Revised plan: defer the experiment. Ship a synthesis comment consolidating the architectural framing this week, while the conversation is still warm. Move the actual experimental capacity to a different open question (a real-hardware perturbation experiment that would resolve a construct gap dominating the broader research line). If we ever do run the original experiment, it goes in the production substrate, not the research artifact, with four pre-registered gates: a noise-floor measurement first, a baseline check against cheap proxies, a hard 50-LOC budget, and continuity on the engagement loop.

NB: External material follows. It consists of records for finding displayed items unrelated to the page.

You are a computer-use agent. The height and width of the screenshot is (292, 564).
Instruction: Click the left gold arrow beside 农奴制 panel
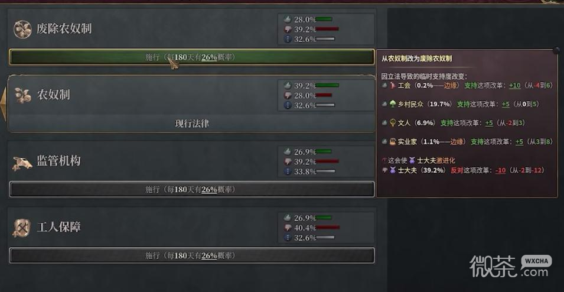(3, 105)
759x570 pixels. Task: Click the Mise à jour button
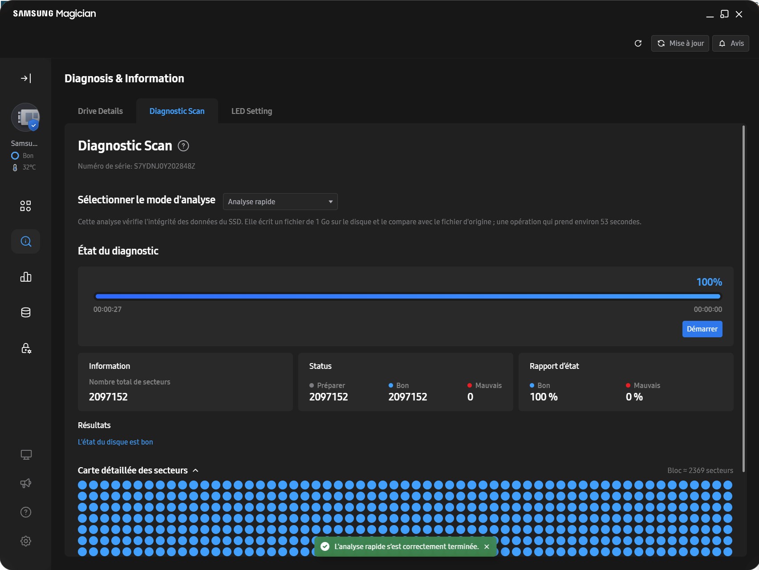[x=680, y=43]
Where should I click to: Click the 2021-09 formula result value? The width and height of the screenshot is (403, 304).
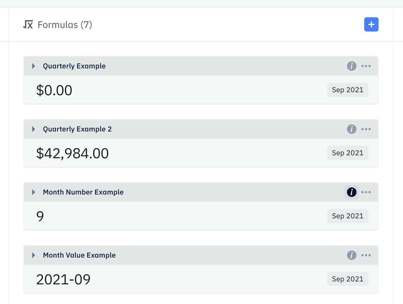coord(63,280)
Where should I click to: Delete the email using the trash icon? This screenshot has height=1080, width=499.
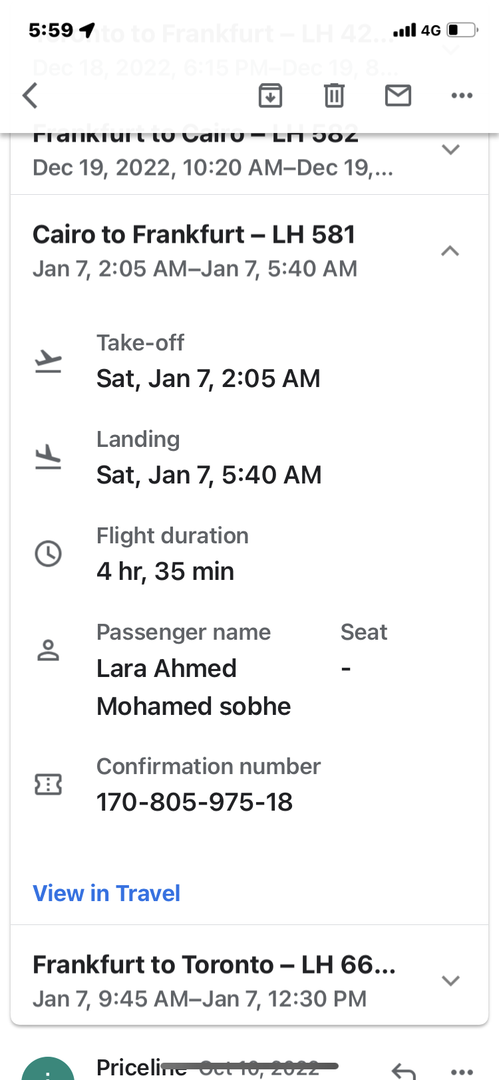tap(334, 96)
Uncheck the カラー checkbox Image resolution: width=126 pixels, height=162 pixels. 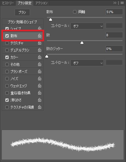pos(7,57)
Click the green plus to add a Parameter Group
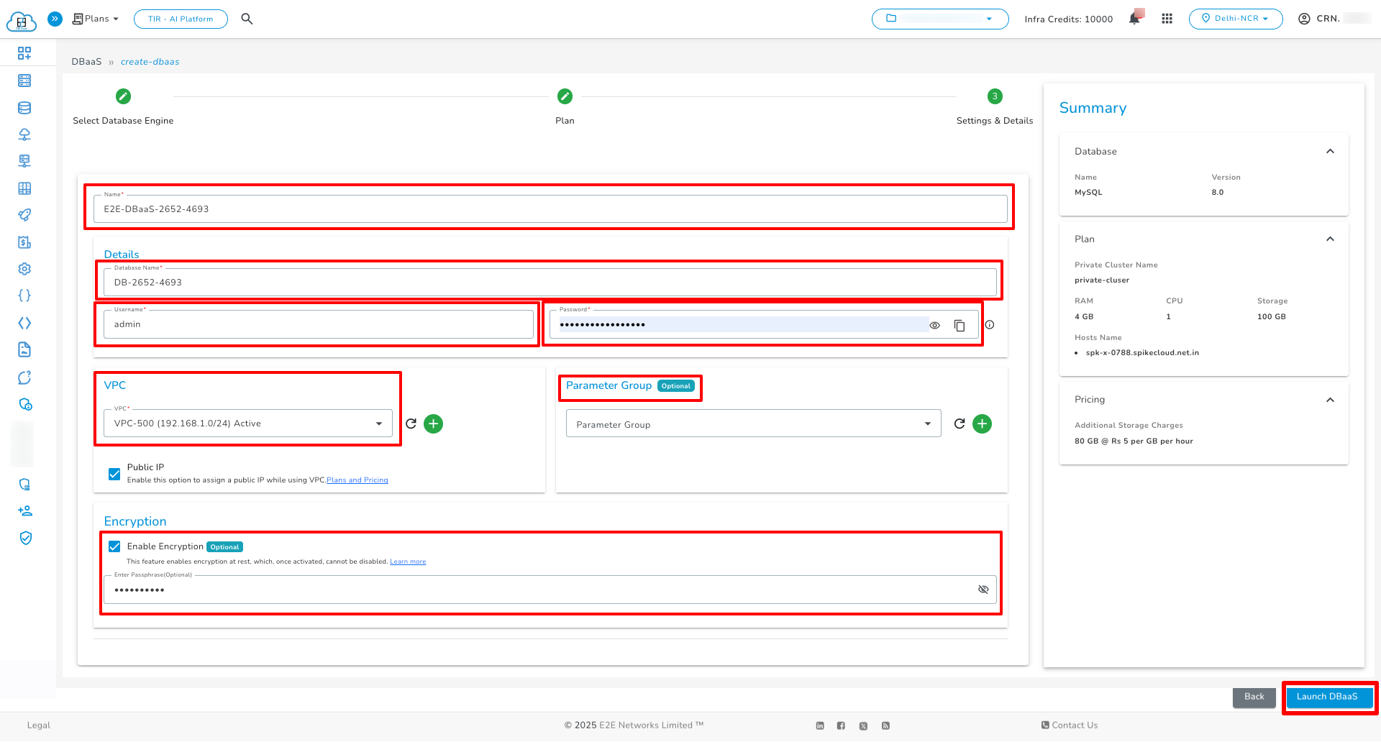The image size is (1381, 742). pos(982,423)
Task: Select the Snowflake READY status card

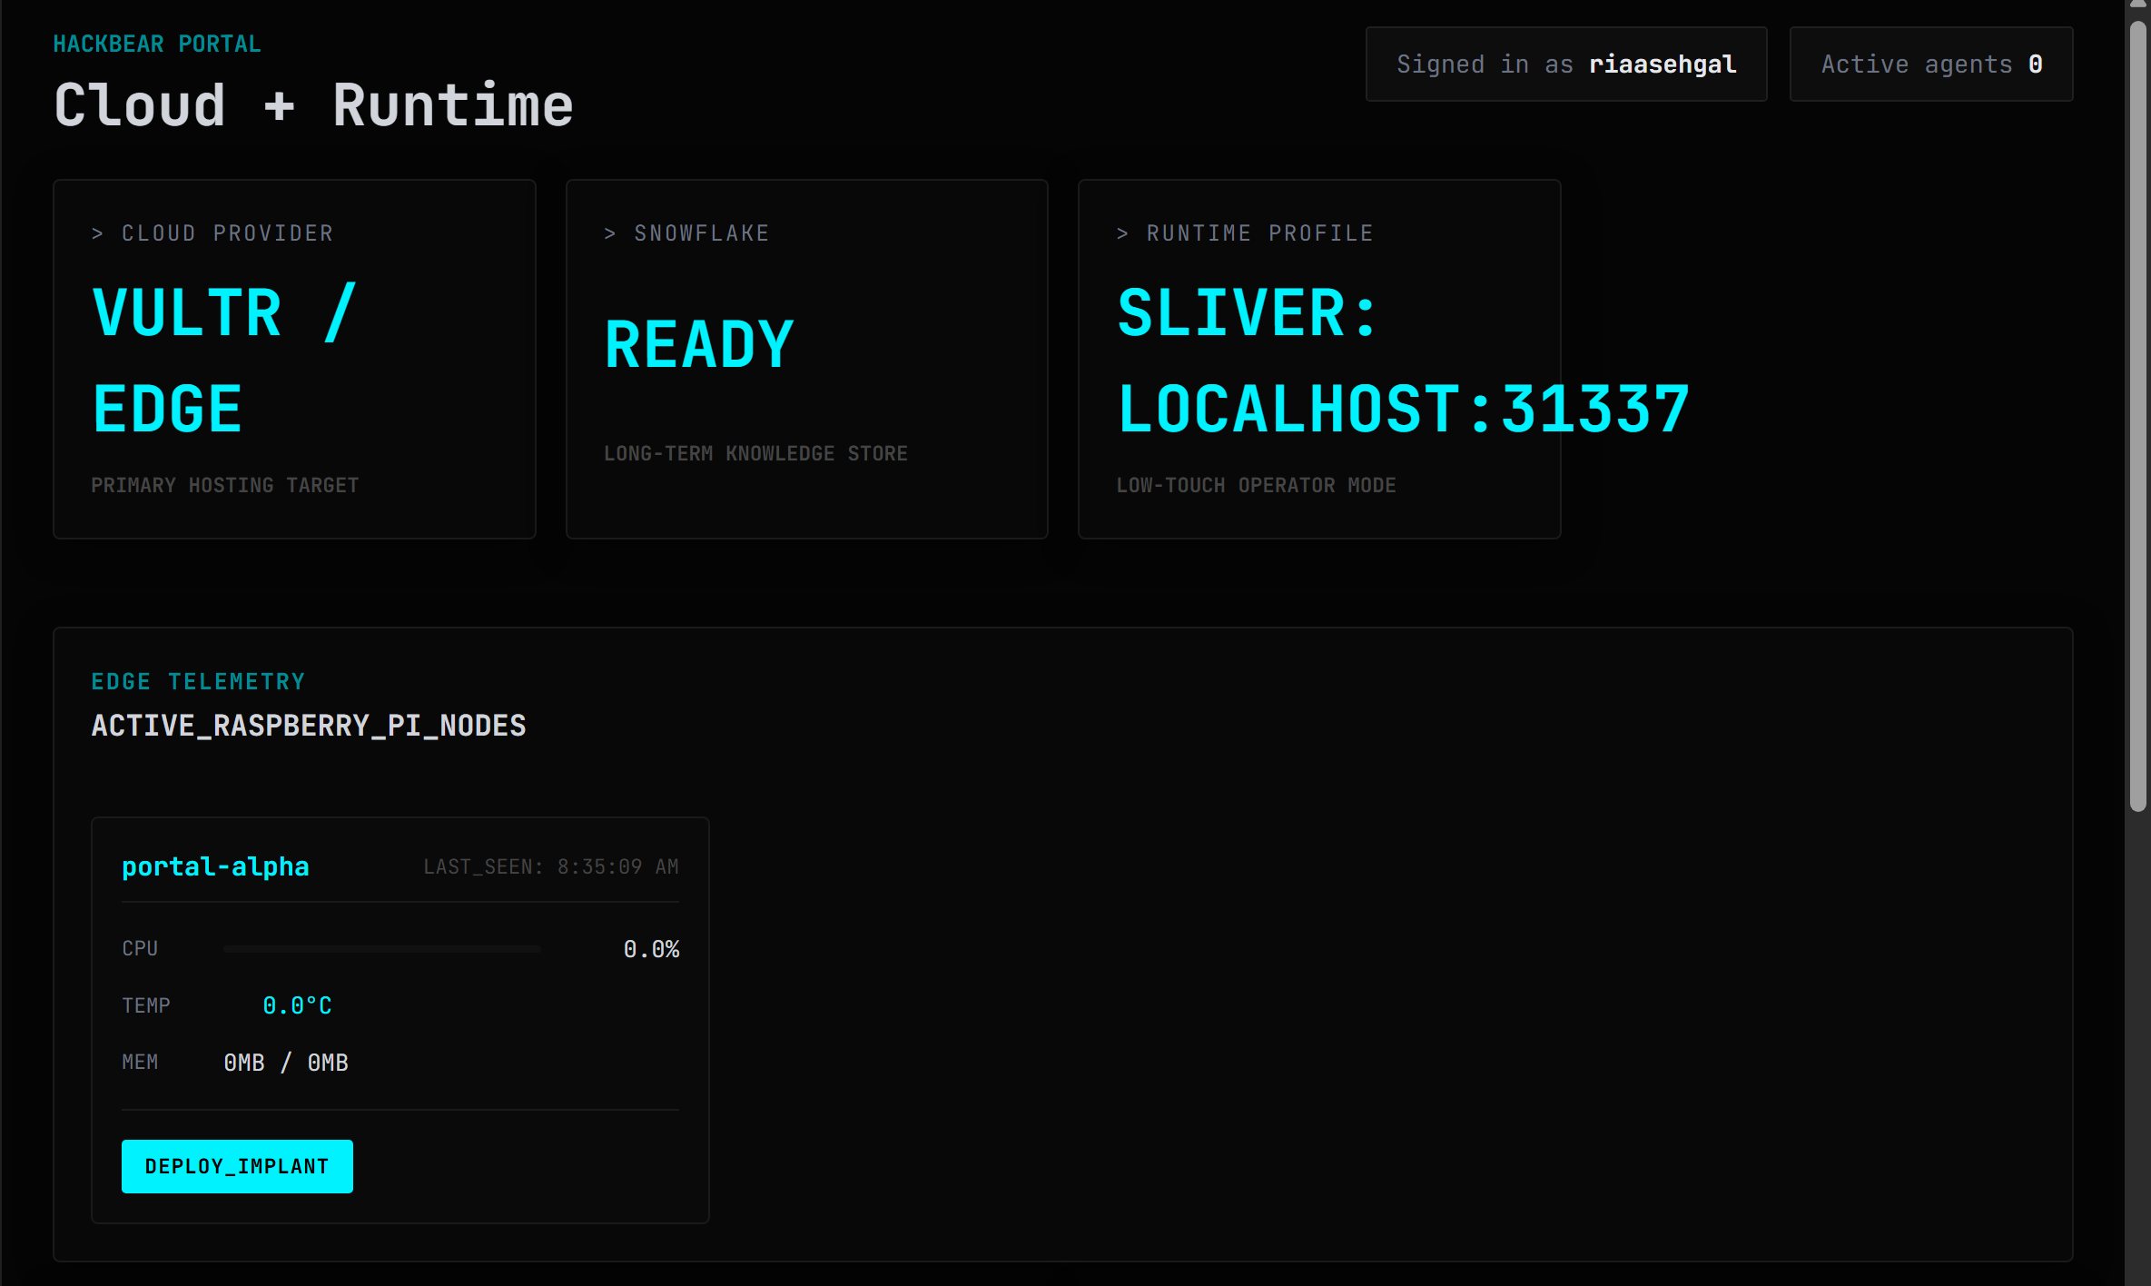Action: point(806,359)
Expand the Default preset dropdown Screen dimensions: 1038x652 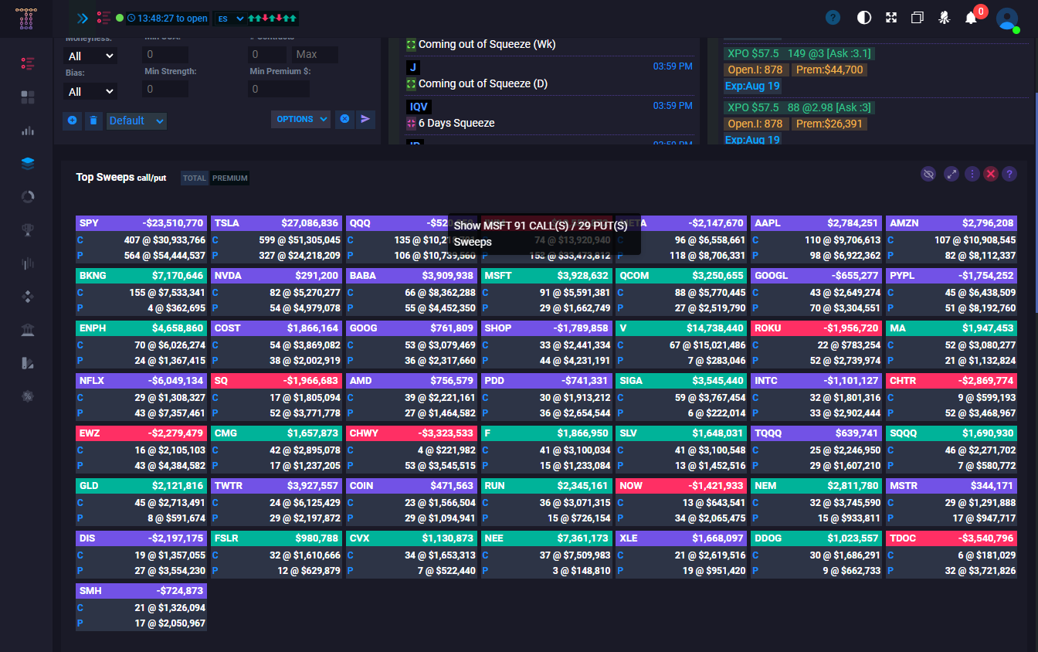[137, 121]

The five-minute cost of running the premortem prevented spending two weeks building the wrong thing for the wrong audience. That's the value proposition. The skill will not always change a plan that dramatically — most of the time it will surface one or two adjustments worth making — but the asymmetry is favorable: cheap to run, and occasionally averts a substantive miss.
Install
npx skills add broomva/strategy-skills
The bundle includes nine skills now: the original eight from Layer 7 plus the new premortem. Both pre-mortem (structured-scoring) and premortem (narrative deep-dive) are available; pick the one that fits the decision shape.
The full skill source lives at broomva/strategy-skills/.skills/premortem/SKILL.md with the complete attribution chain in the frontmatter and a footer table that names each contributor at each layer (Klein, Kahneman, Lehmann, broomva). If you fork or adapt this skill, please preserve the chain — the asymmetry of attribution gets worse as a tool propagates, and the people whose specific contributions made it useful are the ones the field needs to be able to find.
Skill source: github.com/broomva/strategy-skills · Original AI-skill formulation: @itsolelehmann · Method origin: Gary Klein, Performing a Project Premortem, HBR 2007.